Depan rumah tampak sepi. Cowok itu tidak terlihat di manapun ketika aku menyapukan pandangan ke setiap penjuru pekarangan rumah. Seekor kucing atau ayam juga tak kelihatan. Mungkin ia sudah pergi, pikirku sambil menutup kembali tirai jendela.

Aku berangsur ke tempat dudukku semula lalu meraih laptop dari atas meja.

Tak banyak yang membaca bab terakhir yang kuunggah semalam. Padahal aku sudah bekerja keras untuk mengerjakan tiga bab sekaligus dan merelakan jam tidurku, tapi jumlah pembaca tak menunjukkan peningkatan berarti. Memang hal semacam ini bukan sesuatu yang baru untukku dan aku tidak kaget. Tidak ada satupun novelku yang populer dan jumlah pembacanya di atas angka sejuta. Paling-paling hanya di kisaran angka ribuan.

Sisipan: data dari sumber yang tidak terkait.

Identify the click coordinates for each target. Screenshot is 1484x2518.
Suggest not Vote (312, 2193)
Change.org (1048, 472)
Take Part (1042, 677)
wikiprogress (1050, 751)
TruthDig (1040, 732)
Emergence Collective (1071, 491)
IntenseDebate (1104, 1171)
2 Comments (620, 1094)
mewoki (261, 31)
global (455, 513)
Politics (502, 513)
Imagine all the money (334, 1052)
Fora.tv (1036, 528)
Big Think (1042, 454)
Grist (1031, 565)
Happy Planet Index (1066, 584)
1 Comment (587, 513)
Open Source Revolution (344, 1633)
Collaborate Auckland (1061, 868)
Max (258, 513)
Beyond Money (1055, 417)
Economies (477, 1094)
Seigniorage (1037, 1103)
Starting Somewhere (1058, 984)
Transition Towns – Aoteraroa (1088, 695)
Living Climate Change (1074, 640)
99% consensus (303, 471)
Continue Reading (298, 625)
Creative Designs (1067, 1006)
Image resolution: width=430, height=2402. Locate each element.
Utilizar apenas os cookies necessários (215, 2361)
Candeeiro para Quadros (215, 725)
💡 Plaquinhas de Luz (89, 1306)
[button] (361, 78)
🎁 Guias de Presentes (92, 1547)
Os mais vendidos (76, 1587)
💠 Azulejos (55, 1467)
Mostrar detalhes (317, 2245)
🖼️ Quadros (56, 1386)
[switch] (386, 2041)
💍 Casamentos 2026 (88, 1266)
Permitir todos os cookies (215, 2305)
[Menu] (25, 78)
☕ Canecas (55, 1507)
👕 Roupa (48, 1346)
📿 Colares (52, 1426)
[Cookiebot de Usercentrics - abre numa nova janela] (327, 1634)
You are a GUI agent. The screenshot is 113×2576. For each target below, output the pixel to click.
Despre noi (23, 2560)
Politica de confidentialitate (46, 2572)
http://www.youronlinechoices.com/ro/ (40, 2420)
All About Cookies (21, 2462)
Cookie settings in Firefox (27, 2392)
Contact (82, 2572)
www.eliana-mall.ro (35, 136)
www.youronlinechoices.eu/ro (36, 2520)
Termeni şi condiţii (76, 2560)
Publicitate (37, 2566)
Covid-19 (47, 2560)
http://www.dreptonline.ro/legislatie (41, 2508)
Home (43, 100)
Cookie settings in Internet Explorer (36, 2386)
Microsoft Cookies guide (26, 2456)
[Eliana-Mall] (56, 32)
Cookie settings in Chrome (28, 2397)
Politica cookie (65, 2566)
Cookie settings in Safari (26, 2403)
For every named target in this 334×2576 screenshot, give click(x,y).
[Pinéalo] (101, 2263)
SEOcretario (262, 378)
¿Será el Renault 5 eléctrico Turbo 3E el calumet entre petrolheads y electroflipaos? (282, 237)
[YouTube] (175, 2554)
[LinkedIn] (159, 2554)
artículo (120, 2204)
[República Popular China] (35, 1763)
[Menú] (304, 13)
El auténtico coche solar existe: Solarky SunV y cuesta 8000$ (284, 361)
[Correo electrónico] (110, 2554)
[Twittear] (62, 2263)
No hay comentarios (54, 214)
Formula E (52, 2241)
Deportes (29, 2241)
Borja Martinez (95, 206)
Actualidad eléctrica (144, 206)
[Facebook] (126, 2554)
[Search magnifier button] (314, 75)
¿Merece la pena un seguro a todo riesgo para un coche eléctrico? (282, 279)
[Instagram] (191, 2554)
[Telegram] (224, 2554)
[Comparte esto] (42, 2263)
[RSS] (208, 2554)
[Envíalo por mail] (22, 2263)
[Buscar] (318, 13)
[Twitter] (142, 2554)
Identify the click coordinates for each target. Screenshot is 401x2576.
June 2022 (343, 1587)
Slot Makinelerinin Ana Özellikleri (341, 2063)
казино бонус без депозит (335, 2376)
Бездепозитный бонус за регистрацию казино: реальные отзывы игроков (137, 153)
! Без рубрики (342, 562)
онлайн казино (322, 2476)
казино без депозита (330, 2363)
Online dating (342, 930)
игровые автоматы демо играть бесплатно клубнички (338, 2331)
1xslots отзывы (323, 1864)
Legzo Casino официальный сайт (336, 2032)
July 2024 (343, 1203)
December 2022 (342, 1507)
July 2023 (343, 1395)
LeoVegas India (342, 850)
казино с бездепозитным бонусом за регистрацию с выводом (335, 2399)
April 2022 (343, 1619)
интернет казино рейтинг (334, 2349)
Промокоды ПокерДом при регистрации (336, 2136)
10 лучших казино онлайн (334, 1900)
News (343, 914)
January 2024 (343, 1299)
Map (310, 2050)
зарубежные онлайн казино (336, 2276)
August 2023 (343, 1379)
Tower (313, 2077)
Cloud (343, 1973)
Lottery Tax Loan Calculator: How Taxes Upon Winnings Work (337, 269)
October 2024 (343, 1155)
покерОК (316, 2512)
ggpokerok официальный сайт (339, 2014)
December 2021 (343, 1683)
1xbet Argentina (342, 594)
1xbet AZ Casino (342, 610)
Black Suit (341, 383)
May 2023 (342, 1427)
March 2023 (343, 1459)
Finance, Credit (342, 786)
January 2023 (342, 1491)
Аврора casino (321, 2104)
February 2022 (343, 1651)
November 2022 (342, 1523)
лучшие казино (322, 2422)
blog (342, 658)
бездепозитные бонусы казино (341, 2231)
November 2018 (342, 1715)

Bagiku pembaca adalah penyemangat untuk berkarya lebih baik lagi. Kata-kata yang paling kurindukan hanyalah 'lanjut, Thor' atau sekadar kata 'next'. Tapi, faktanya hanya satu atau dua orang saja yang mengetikkan kata itu di kolom komentar. Berbeda dengan penulis lain yang jumlah pembacanya jutaan. Mereka akan mendapatkan banjir kata sejenis beserta pujian di kolom komentar. Apalah dayaku sebagai penulis amatir dan tak populer.

Harus kuakui pembaca adalah motivasi terbesarku untuk menulis. Akan tetapi di saat para pembaca novelku hanya segelintir orang dan mungkin mereka adalah orang iseng, apakah aku harus berhenti untuk berkarya? Percuma menulis jika tulisan kita tidak ada yang membaca, kan?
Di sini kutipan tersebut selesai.